8. The method of claim 7, wherein translating the welding member along the second axis includes moving the welding member along the second axis angled relative to the first axis.

9. The method of claim 1, wherein depositing material on the turbomachine surface includes directing a welding electrode toward the turbomachine surface.

10. The method of claim 1, wherein adding the additional material to the portion of material includes forming another portion of each of the plurality of turbulators that is smaller than the portion of material.

11. The method of claim 10, further comprising: adding a third portion to each of the plurality of turbulators that is smaller than the second portion.

12. The method of claim 1, wherein depositing material on the turbomachine surface includes depositing a material that is distinct from a material forming the turbomachine surface.
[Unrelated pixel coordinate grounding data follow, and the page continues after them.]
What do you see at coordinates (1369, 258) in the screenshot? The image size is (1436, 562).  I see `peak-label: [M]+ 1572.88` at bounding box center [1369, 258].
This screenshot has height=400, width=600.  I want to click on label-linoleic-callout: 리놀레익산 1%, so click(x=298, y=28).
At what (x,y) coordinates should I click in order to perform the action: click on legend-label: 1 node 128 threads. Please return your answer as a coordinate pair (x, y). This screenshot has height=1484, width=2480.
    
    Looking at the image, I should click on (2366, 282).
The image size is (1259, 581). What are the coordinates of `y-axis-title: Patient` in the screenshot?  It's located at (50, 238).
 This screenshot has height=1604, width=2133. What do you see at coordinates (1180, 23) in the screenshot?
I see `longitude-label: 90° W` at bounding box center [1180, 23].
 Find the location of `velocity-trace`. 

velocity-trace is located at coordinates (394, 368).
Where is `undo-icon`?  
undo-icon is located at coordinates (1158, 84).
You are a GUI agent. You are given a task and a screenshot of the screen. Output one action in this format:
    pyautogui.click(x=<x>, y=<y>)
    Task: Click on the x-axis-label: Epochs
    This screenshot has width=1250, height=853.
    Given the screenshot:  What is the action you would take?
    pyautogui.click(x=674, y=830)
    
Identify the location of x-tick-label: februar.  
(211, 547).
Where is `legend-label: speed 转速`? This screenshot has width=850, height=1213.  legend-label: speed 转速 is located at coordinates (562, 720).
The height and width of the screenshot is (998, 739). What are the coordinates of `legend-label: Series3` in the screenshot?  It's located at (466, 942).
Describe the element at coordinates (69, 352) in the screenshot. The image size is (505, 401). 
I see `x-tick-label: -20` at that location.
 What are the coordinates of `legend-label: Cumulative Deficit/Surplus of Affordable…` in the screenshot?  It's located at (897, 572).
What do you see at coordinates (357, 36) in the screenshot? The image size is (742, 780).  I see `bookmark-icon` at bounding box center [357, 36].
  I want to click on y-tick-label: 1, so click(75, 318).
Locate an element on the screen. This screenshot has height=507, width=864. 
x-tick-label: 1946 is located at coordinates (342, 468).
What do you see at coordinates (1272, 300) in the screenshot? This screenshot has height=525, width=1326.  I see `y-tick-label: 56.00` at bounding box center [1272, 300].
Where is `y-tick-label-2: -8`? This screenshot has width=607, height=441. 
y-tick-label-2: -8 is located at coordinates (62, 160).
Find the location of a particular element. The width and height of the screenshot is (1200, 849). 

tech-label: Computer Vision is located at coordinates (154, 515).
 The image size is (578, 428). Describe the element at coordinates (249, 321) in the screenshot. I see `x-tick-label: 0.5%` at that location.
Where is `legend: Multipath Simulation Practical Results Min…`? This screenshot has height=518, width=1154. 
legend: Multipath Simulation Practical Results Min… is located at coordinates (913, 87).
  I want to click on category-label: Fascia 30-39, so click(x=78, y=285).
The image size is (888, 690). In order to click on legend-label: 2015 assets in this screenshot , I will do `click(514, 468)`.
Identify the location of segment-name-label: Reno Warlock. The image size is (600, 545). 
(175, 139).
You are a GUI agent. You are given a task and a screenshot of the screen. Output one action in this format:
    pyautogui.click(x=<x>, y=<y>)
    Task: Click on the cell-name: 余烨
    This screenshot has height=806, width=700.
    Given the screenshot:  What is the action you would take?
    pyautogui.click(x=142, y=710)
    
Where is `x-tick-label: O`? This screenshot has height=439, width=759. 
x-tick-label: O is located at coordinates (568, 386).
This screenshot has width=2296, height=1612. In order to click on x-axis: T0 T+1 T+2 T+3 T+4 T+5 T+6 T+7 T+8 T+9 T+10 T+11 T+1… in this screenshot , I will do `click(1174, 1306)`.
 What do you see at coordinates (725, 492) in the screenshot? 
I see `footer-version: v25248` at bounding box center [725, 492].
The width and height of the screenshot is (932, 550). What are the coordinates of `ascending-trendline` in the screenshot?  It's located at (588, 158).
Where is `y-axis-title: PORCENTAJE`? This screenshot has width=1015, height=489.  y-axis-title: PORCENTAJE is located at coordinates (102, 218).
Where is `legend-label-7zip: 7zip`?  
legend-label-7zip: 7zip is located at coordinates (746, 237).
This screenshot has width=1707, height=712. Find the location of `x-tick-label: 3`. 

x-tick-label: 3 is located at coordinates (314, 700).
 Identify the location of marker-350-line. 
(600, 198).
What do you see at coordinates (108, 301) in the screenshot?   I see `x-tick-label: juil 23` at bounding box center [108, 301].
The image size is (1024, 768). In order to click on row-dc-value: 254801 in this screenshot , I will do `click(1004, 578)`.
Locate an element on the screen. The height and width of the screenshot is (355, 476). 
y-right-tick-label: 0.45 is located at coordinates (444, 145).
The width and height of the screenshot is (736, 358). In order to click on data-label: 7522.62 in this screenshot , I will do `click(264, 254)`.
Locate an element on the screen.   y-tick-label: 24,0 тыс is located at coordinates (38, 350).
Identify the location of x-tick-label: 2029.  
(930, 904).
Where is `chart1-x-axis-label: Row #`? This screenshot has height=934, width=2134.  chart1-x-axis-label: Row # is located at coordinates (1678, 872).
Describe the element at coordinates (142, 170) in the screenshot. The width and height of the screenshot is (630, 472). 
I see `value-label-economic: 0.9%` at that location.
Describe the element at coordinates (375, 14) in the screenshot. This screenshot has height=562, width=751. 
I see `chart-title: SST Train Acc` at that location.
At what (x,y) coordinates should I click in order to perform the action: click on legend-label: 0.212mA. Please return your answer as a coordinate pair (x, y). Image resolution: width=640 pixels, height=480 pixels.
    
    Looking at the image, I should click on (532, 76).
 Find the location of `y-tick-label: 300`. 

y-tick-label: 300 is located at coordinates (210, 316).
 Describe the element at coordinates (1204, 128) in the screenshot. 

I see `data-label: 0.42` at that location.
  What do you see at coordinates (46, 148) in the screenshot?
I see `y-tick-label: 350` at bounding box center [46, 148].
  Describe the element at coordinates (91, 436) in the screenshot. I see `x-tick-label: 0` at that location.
13. A turbomachine comprising:

a compressor portion including a compressor surface;

a turbine portion operatively connected to the compressor portion, the turbine portion including a turbine surface; and

a combustor fluidically connected to the compressor portion and the turbine portion, the combustor including a combustor surface,

wherein at least one of the compressor surface, turbine surface, and combustor surface includes a plurality of turbulators, each of the plurality of turbulators being formed from material deposited onto at least one of the compressor surface, turbine surface, and combustor surface.

14. The turbomachine according to claim 13, wherein each of the plurality of turbulators includes a curvilinear profile.

15. The turbomachine according to claim 13, wherein each of the plurality of turbulators is formed from a material that is distinct from a material forming the at least one of the compressor surface, turbine surface, and combustor surface.

16. The turbomachine according to claim 13, wherein each of the plurality of turbulators is formed from a one or more layers deposited onto the at least one of the compressor surface, turbine surface, and combustor surface.

17. A turbomachine system comprising:

a compressor portion including a compressor surface;

an intake system fluidically connected to the compressor portion;

a turbine portion operatively connected to the compressor portion, the turbine portion including a turbine surface;

a load operatively connected to one of the compressor portion and the turbine portion; and

a combustor fluidically connected to the compressor portion and the turbine portion, the combustor including a combustor surface,

wherein at least one of the compressor surface, turbine surface, and combustor surface includes a plurality of turbulators, each of the plurality of turbulators being formed from material deposited onto at least one of the compressor surface, turbine surface, and combustor surface.

18. The turbomachine system according to claim 17, wherein each of the plurality of turbulators includes a curvilinear profile.

19. The turbomachine system according to claim 17, wherein each of the plurality of turbulators is formed from a material that is distinct from a material forming the at least one of the compressor surface, turbine surface, and combustor surface.

20. The turbomachine system according to claim 17, wherein each of the plurality of turbulators is formed from a one or more layers deposited onto the at least one of the compressor surface, turbine surface and combustor surface.